→ **Exercise instructions**: Taking the listing below, restate word for word each line from the line with "Where should I" to the line with "The image size is (1568, 555).", ends included, and stop there.
[[ Supplied data, beginning ]]
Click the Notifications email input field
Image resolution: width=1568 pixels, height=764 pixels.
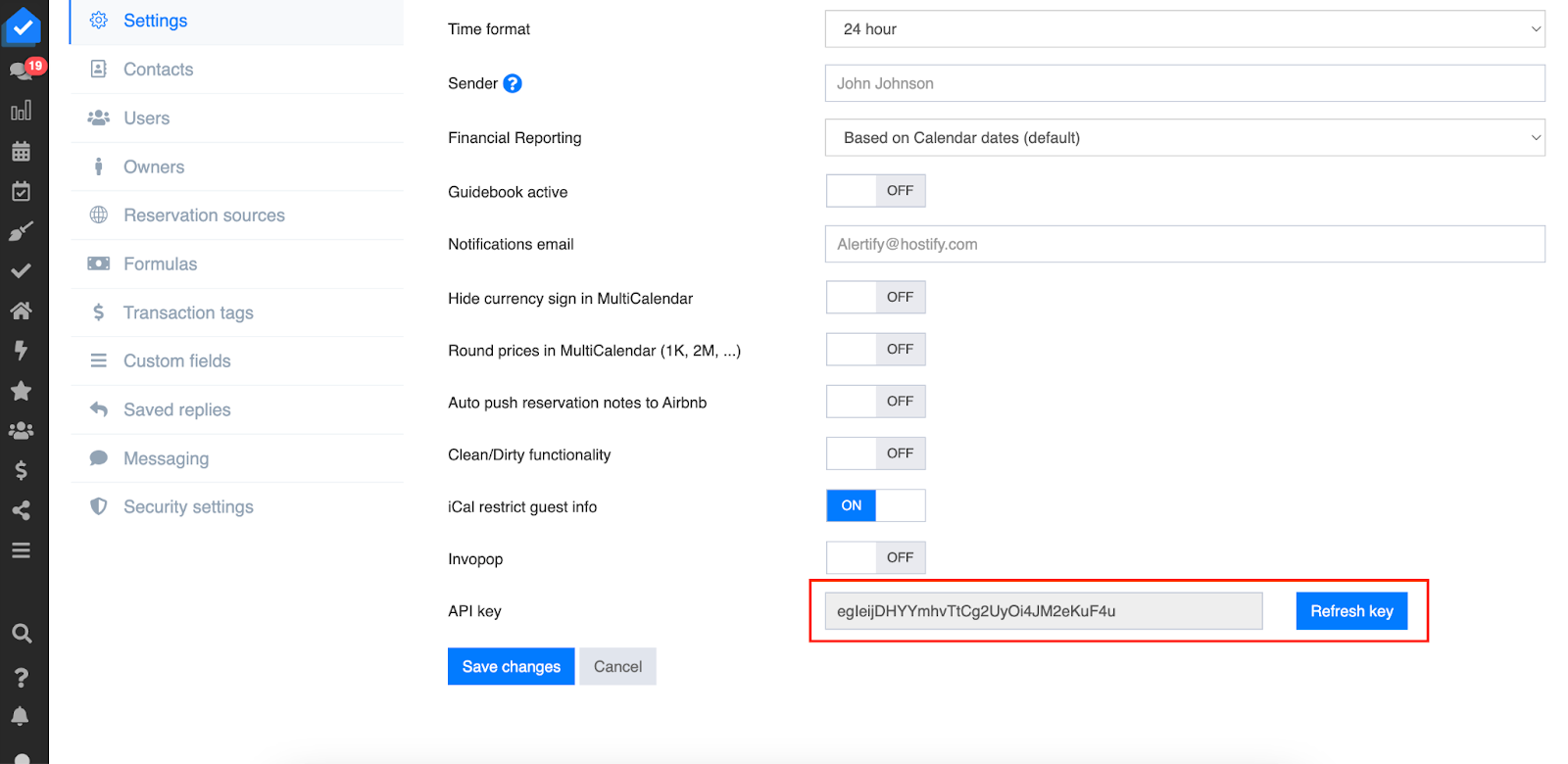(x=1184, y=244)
[[ Supplied data, end ]]
[[ Supplied data, beginning ]]
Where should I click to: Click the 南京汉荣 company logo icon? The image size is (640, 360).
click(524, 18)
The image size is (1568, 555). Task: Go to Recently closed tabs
[[ Supplied data, end ]]
→ **Answer to this task**:
Where should I click to: Click the 南京汉荣 company logo icon? The image size is (640, 360).
click(524, 18)
The image size is (1568, 555). Task: Go to Recently closed tabs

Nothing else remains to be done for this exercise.